The Globe said Welch and Connors are looking to assemble a small group of local business people for a bid that would include debt and equity.
The newspaper, quoting executives involved in the talks, said each man had tentatively committed $25 million to the deal. A third partner, Boston concessionaire Joseph O'Donnell, also has committed $25 million, the Globe said.
Welch, a Massachusetts native who left GE (GE) in 2001, now teaches at the Massachusetts Institute of Technology's Sloan School of Management.
Connors is a founding partner and chairman of Boston advertising agency Hill Holiday.
Some media analysts have said it would make sense for the Times to sell the Globe following a steady erosion in circulation and ad revenue. Like many dailies, the Globe is struggling to hold on to advertisers and readers amid growing Web-based competition.
But Benchmark Co. analyst Edward Atorino countered that the Times might wait for a rebound in retail advertising, which has dried up amid industry consolidation and store closings.
He pointed to plans by department store company Nordstrom Inc. (JWN.N) and Neiman Marcus to open stores in the Boston area starting next year.
"Business has been terrible at the Globe, but the Times, I think, hopes it'll bottom out in the next six months," Atorino said.
The Times and the Boston Globe declined to comment on "potential acquisitions or divestitures." JPMorgan also declined comment.
"We constantly review our portfolio of properties to assess their continuing relevance to our strategy," Times spokeswoman Catherine Mathis said. "We view the Globe as an important asset, and we have taken many steps that we believe will improve its performance."

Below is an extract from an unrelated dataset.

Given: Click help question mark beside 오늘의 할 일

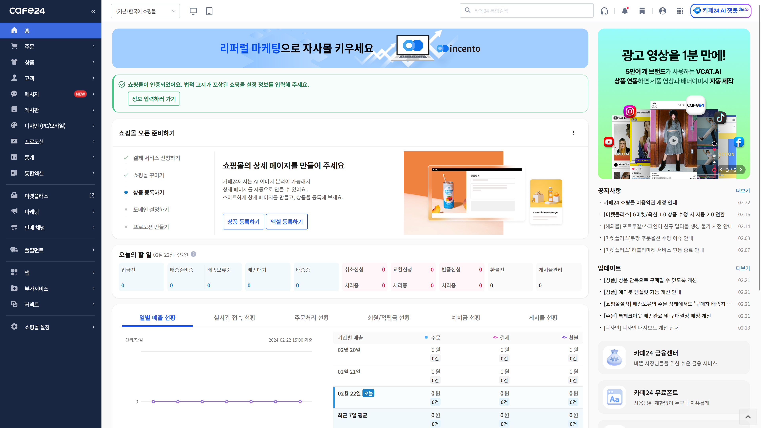Looking at the screenshot, I should [193, 254].
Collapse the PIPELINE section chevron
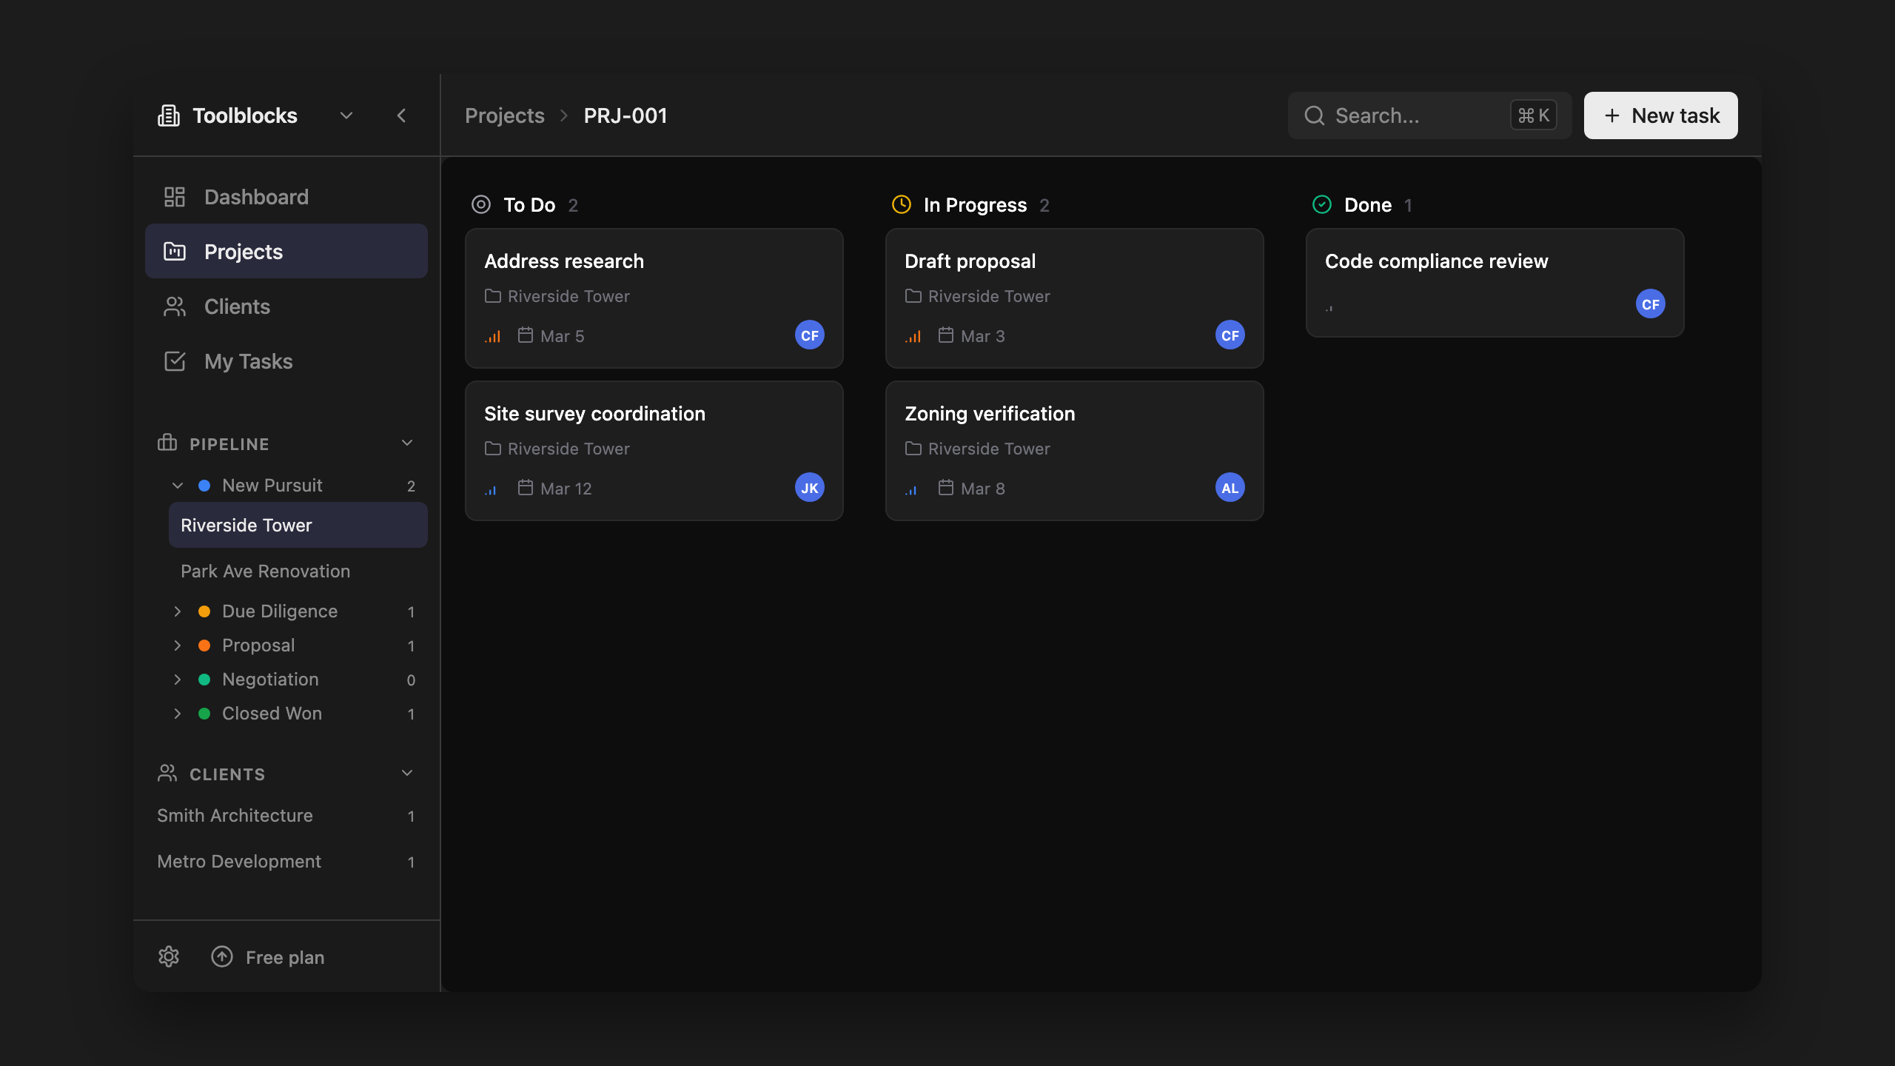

Revenue at the Times' New England group, which includes The Boston Globe, fell 8.9 percent to $149 million in the third quarter. Some analysts speculate the Globe is headed for its first unprofitable year in recent history.
The Globe's daily paid circulation fell 8.5 percent to about 397,000 copies for the six-month period that ended March 31, compared with the same period in 2005, according to data published by the Audit Bureau of Circulations.
Some analysts tout private ownership as a good way for newspapers to make bold strategy changes without fearing that investors will beat them up over disappointing profits.
But not all privately held newspapers are facing good times. The Philadelphia Inquirer and Philadelphia Daily News are facing layoffs after being sold by McClatchy Co. (MNI), which in turn bought them along with Knight Ridder Inc.